Kit Carson, a mountain man, scout and quasi-military man, was already a legend during his lifetime. He helped blaze the trail to California through Oregon, fought in the Mexican-American War and, briefly, the Civil War. Books were written about his adventures as far back as 1849, and there were a couple of movies, including 1940's "Kit Carson," plus a 1950s TV show. Most everything about his life, from the books to the shows, was made up out of whole cloth or twisted around to a laughable degree.
For instance, Carson actually made several expeditions with U.S. Army Captain (later general) John C. Frémont during the 1840s. Rather than Frémont recruiting Carson as the most renowned scout in the West, the two men bumped into each other on a steamboat cruise and the frontiersman pitched his services to the soldier.
Both men fought in the Mexican-American War, though separately. And both were already married when they met each other — in Carson's case, several times over to American Indian brides. The certainly never fought gallantly over the hand of a wealthy Californian's daughter, Dolores, played by Lynn Bari.
In one of the more interesting aspects of this movie, each man is actually pushing the woman they love toward the other fellow. Dana Andrews is upstanding and charming as Frémont, while Jon Hall plays the country bumpkin angle to the hilt as Carson. The well-bred Dolores, in typical fashion, finds the lanky scout to be an insufferable savage, until she recognizes his finer qualities.

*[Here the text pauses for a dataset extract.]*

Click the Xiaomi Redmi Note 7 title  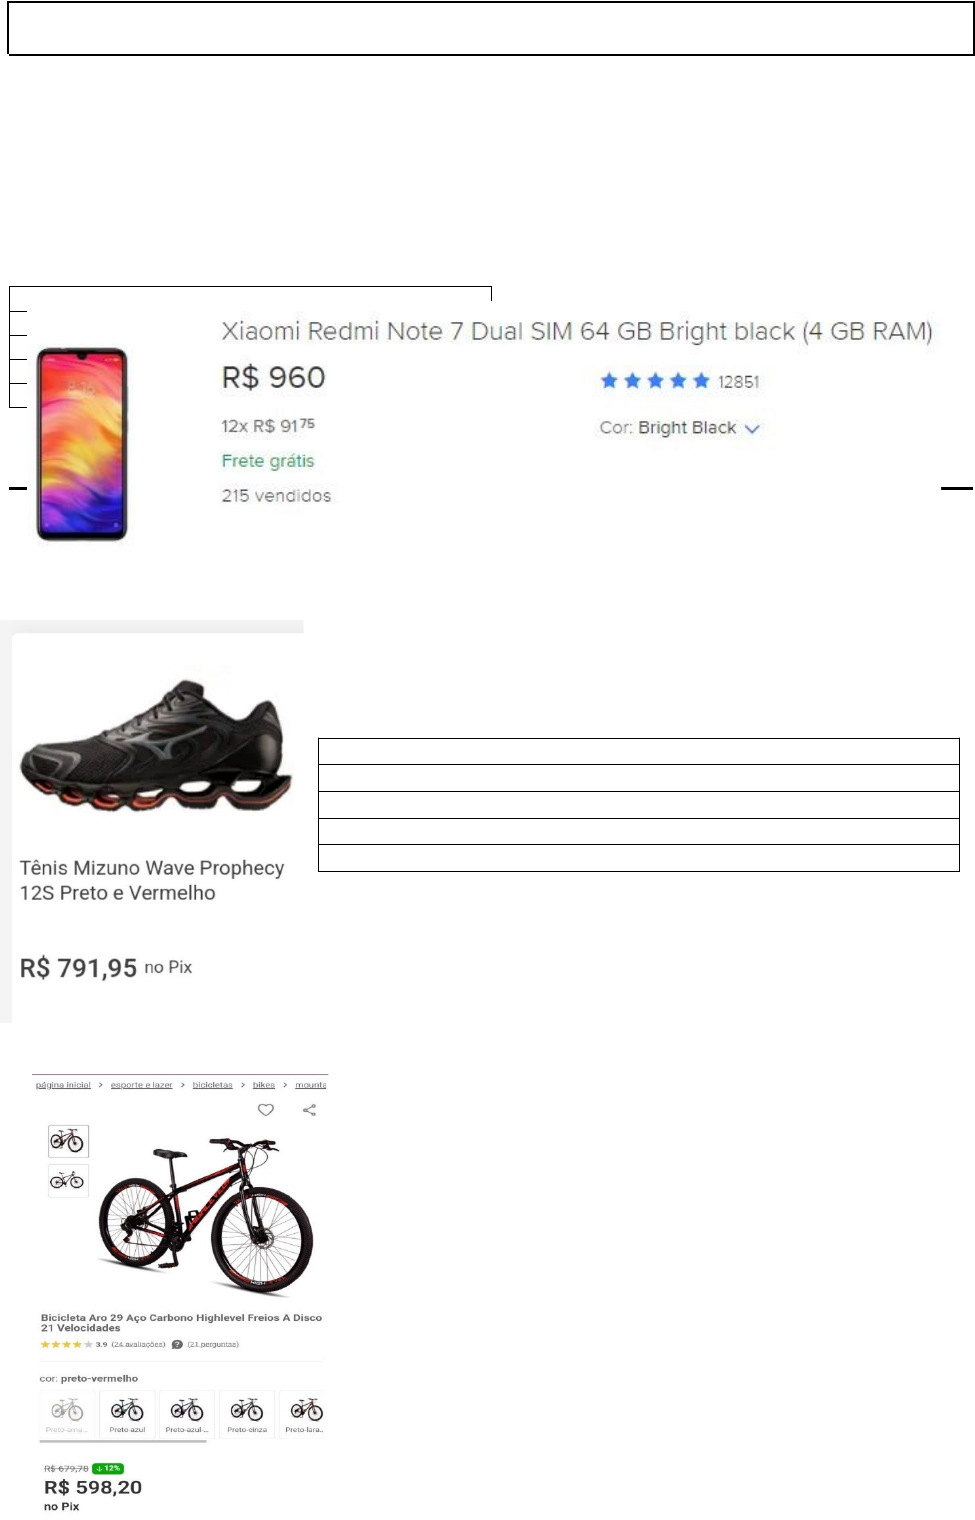click(576, 332)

Frémont offers to marry Dolores, even though he knows she loves Carson, because he's such a selfless guy and all that.
The two men butt heads several times in the early going, but without rancor, as Frémont insists on following his orders to find the most direct route to California to the letter — even if it means riding right into a trap the Shoshonis have laid out for his troops. Carson, as the hired wagon master for the pioneers trailing in the soldiers' wake, urges caution and forbearance.
"It's better to lose 60 miles than 60 lives," he reckons.
Carson's two gleeful sidekicks are Ward Bond as Ape, a good-natured liar, and Harold Huber as Lopez, their south-of-the-border amigo. They're always ready to ride off with Carson at a moment's notice, quick with a joke and a laugh. Ape gets a love interest of his own, a pinch-faced woman named Genevieve (Renie Riano). But, like Carson, he can't countenance the idea of giving up a life of roaming and beaver pelts for a bed and a home.
The heavy is General Castro, played by C. Henry Gordon. He's secretly supplying rifles to the Indians and goading them into attacking the American wagon trains.
Gordon is as white as me and Huber was a Russian Jew, and don't make for very convincing Mexicans. But that's about par for the course in this movie, in which the several shots of the Shoshonis clearly show most of them to be white guys in war paint and feathers.
"Kit Carson" is amiable, formulaic and dumb as a desert-baked brick.